--- WHAT IS ASKED ---
1 - Reproduce, word for word, the portion of the spark-gremlin build discussion starting at "Anyway, I'll assume" and ending at "get us there.".
2 - Carry on the spark-gremlin build discussion below, beginning immediately after its final sentence.
-- START OF PASSAGE SHOWN --
You are viewing a plain text version of this content. The canonical link for it is here.
Posted to dev@tinkerpop.apache.org by Stephen Mallette <sp...@gmail.com> on 2016/10/28 18:43:02 UTC

[DISCUSS] Speeding up the build - spark-gremlin

I've done a few runs of our coverage reports this morning with different
configurations trying to analyze the effect spark-gremlin has on our test
coverage. Why spark-gremlin? Because it takes about 50% of our build time
right now and, as such, seemed like a good place to start thinking about
how to make improvements to test performance. I didn't not run "integration
tests" in any of my analysis, as I'm mostly interested in figuring out how
to make "unit tests" faster without losing basic coverage there.

Some things I noted:

+ spark-gremlin unit tests offer good coverage of spark-gremlin itself at
about 72% line coverage and 76% branch coverage
+ the tests on spark-gremlin only add about 3% more branch coverage and 2%
more line coverage to gremlin-core. I'm not sure what I expected to find,
but that seems pretty small to me.
+ Removing the groovy or java "process suite" makes almost no difference in
coverage - less than 1%
+ The longest run tests are the spark "io" tests,
SparkGraphComputerProcessTest and SparkGraphComputerGroovyProcessTest.

Marko, I think you would be best to speak to the implications of this
suggestion, but if we make these longer run tests in gremlin-spark into
integration tests we cut the speed of the build by roughly 40%. If we do
that we sacrifice the minimal coverage we get in gremlin-core and our
overall coverage of spark-gremlin drops by only 3% on lines of code and
about 7% on branch coverage, so there is not a lot of loss there.

If a change goes into gremlin-core, then it would be smart to run: "mvn
clean install && mvn verify -pl gremlin-spark
-DskipIntegrationTests=false". we would look to catch that in pull requests
during code review.

If we go with this approach, I could do some further analysis on
spark-gremlin and determine if some new tests could be added to gain back
the lost coverage via unit tests (that I presume will require mocking) so
that we can get those few percentage points back (and maybe more).

Anyway, I'll assume lazy consensus on this in 72 hours (Monday, October 31,
2016, 2:30pm) and move forward if there are no objections.

Re: [DISCUSS] Speeding up the build - spark-gremlin

Posted by Stephen Mallette <sp...@gmail.com>.
Just wanted to point out that this change has been implemented and simple
"mvn clean install" runs are much faster for it. I'll keep looking for
additional changes we can make, but the build time is semi-reasonably now
on my system. It would be nice to be solidly in that 10-15 minute spot
without appreciable loss of coverage, so I'll see what else might be done
to get us there.
-- END OF PASSAGE SHOWN --
-- START OF MATERIAL PROVIDED --
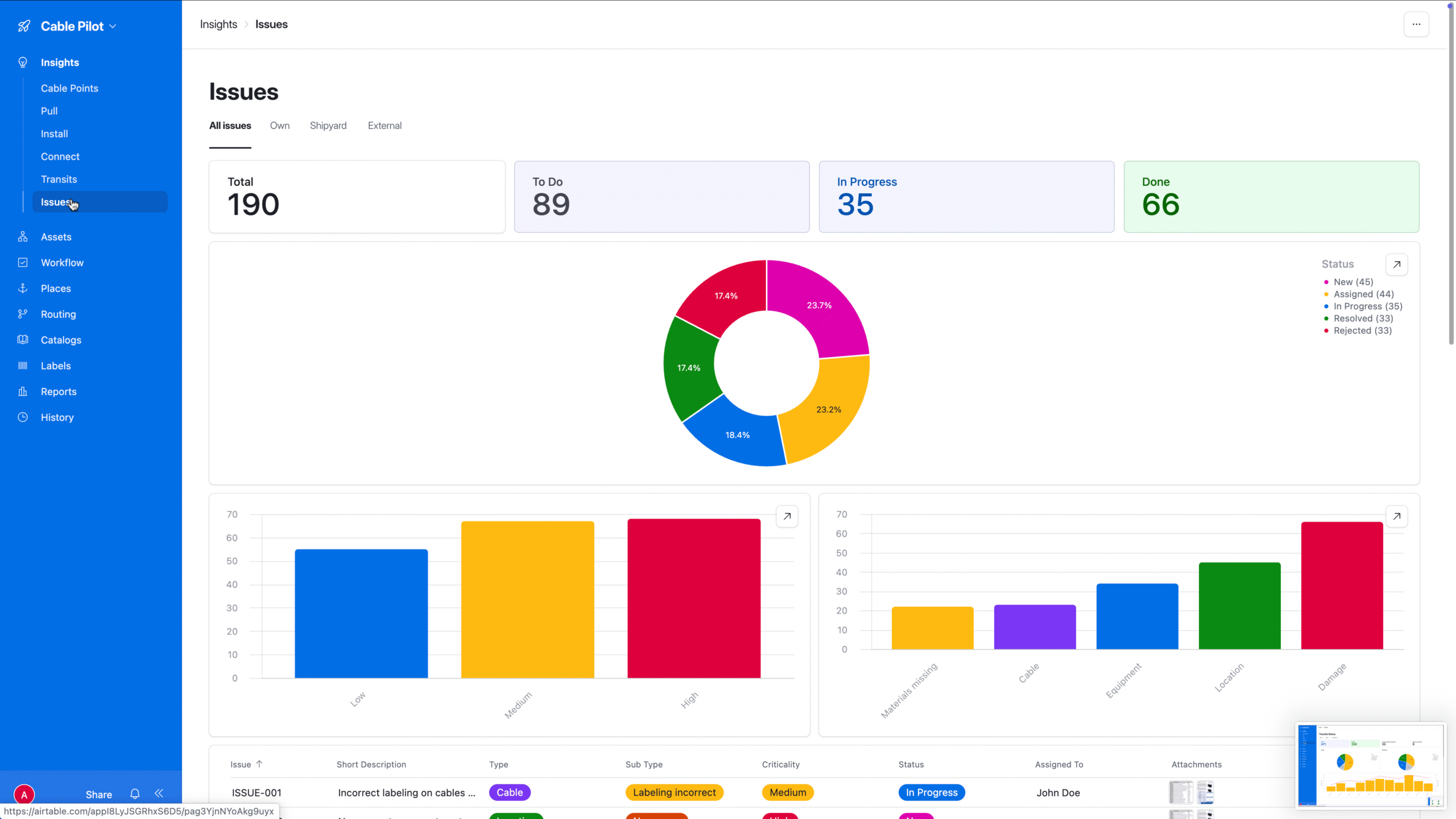This screenshot has height=819, width=1456.
Task: Sort by Issue column header arrow
Action: [x=259, y=764]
-- END OF MATERIAL PROVIDED --
--- ANSWERS TO THE EXERCISES ---
1 -
Anyway, I'll assume lazy consensus on this in 72 hours (Monday, October 31,
2016, 2:30pm) and move forward if there are no objections.

Re: [DISCUSS] Speeding up the build - spark-gremlin

Posted by Stephen Mallette <sp...@gmail.com>.
Just wanted to point out that this change has been implemented and simple
"mvn clean install" runs are much faster for it. I'll keep looking for
additional changes we can make, but the build time is semi-reasonably now
on my system. It would be nice to be solidly in that 10-15 minute spot
without appreciable loss of coverage, so I'll see what else might be done
to get us there.

2 -
On Fri, Oct 28, 2016 at 2:43 PM, Stephen Mallette <sp...@gmail.com>
wrote:

> I've done a few runs of our coverage reports this morning with different
> configurations trying to analyze the effect spark-gremlin has on our test
> coverage. Why spark-gremlin? Because it takes about 50% of our build time
> right now and, as such, seemed like a good place to start thinking about
> how to make improvements to test performance. I didn't not run "integration
> tests" in any of my analysis, as I'm mostly interested in figuring out how
> to make "unit tests" faster without losing basic coverage there.
>
> Some things I noted:
>
> + spark-gremlin unit tests offer good coverage of spark-gremlin itself at
> about 72% line coverage and 76% branch coverage
> + the tests on spark-gremlin only add about 3% more branch coverage and 2%
> more line coverage to gremlin-core. I'm not sure what I expected to find,
> but that seems pretty small to me.
> + Removing the groovy or java "process suite" makes almost no difference
> in coverage - less than 1%
> + The longest run tests are the spark "io" tests,
> SparkGraphComputerProcessTest and SparkGraphComputerGroovyProcessTest.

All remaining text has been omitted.